Pühtitsa Convent (Estonian: Kuremäe Jumalaema Uinumise nunnaklooster, Russian: Пюхтицкий Успенский женский монастырь) is a Russian Orthodox convent in Eastern Estonia (Ida-Viru County) between Lake Peipus and the Gulf of Finland. A small Orthodox Christian church was built in Pühtitsa in the 16th century. The convent was founded in 1891 and is one of the largest Orthodox monastic communities in the Baltic states.

==History==
The convent is located on a site known as Pühitsetud ("blessed" in Estonian) according to Orthodox tradition. According to a legend, a shepherd from the village of Kuremäe witnessed a divine revelation near a spring of water to this day venerated as holy. Later in the 16th century, locals found an ancient icon of Dormition of the Mother of God under a huge oak tree. The icon still belongs to the convent.

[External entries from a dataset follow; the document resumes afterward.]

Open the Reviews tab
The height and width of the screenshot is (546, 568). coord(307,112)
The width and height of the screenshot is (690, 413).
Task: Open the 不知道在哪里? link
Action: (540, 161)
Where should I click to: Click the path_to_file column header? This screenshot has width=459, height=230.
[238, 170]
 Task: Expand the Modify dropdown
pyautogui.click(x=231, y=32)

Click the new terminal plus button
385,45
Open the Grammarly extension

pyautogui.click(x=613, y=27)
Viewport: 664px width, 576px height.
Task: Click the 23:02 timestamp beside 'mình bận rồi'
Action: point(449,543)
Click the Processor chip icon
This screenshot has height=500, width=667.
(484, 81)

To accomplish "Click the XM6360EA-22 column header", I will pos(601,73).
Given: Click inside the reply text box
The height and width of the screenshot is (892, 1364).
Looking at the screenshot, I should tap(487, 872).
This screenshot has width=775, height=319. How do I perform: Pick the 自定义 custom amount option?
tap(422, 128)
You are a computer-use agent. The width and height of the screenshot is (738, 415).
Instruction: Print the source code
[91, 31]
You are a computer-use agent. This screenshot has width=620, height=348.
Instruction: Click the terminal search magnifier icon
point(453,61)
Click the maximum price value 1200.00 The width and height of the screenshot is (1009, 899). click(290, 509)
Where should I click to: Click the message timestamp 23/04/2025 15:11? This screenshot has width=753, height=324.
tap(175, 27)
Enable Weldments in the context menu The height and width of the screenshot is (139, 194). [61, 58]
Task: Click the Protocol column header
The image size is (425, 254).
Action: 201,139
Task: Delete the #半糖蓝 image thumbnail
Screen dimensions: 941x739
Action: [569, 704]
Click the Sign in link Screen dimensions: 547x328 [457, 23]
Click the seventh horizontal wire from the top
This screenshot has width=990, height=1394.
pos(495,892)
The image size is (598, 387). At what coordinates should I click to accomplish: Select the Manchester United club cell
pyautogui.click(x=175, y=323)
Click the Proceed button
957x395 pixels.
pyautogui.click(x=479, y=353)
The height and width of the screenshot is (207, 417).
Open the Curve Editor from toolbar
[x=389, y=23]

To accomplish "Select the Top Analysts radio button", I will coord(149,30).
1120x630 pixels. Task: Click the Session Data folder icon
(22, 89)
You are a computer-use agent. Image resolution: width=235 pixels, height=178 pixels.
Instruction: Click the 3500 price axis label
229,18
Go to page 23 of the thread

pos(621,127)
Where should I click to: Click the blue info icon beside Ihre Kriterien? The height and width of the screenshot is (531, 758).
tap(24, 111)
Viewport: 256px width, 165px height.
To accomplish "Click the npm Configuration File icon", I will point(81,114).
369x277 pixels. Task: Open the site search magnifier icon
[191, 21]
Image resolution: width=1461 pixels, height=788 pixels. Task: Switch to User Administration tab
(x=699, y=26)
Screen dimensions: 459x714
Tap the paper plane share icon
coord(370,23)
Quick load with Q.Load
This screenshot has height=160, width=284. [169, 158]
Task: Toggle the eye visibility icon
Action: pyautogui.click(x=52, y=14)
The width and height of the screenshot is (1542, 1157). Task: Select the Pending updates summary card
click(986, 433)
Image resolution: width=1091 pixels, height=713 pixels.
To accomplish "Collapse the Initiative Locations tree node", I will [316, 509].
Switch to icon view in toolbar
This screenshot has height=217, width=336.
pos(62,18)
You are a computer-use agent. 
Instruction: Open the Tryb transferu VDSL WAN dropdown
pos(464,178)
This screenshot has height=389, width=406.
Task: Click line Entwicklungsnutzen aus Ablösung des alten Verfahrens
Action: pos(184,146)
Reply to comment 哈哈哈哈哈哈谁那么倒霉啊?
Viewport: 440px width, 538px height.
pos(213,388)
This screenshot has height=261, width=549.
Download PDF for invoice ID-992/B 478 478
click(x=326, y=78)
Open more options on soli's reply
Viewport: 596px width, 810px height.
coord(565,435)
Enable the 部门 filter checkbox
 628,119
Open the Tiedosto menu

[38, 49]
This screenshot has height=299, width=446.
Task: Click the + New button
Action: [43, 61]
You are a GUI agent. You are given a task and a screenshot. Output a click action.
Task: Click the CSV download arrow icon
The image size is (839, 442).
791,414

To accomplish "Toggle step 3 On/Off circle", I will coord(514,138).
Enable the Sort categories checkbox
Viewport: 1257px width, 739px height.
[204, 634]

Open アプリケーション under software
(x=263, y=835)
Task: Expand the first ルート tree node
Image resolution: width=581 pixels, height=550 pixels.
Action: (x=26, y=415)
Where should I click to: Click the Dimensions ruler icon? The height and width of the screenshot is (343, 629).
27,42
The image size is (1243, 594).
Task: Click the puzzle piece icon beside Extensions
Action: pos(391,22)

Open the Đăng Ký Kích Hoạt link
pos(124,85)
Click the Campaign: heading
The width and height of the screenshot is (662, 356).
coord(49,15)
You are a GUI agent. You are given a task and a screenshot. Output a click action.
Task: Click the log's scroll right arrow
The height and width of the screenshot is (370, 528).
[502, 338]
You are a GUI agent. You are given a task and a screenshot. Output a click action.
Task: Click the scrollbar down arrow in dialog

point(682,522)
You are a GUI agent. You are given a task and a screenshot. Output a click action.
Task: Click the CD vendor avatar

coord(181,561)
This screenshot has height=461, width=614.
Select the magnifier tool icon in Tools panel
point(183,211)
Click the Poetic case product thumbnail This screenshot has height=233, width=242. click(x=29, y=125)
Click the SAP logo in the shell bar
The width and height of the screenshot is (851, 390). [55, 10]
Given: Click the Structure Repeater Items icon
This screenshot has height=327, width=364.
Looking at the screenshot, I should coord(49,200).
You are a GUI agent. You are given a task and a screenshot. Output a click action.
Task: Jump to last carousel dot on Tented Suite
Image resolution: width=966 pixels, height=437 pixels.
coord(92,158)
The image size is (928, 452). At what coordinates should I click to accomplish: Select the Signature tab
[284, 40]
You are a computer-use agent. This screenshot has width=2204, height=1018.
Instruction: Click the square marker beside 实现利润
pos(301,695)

In 1888, the Russian Orthodox Church sent a nun from the Ipatiev Monastery in Kostroma to establish a convent in Pühtitsa. The katholikon was built to Mikhail Preobrazhensky's designs in the Russian Revival style. It was consecrated in 1910.

There are six churches in the convent dedicated to a number of Orthodox Christian Saints such as St. Sergius of Radonezh, St. Simeon the Receiver of God, Saint Nicholas, St. Anna the Prophetess and others. Prince Sergei Shakhovskoy, Governor of Estland, supported the establishment of the convent during a period of increasing Orthodox institutional development in the region. It was the first Orthodox monastery built in Estonia (to the delight of mostly Orthodox local peasants of Jõhvi county).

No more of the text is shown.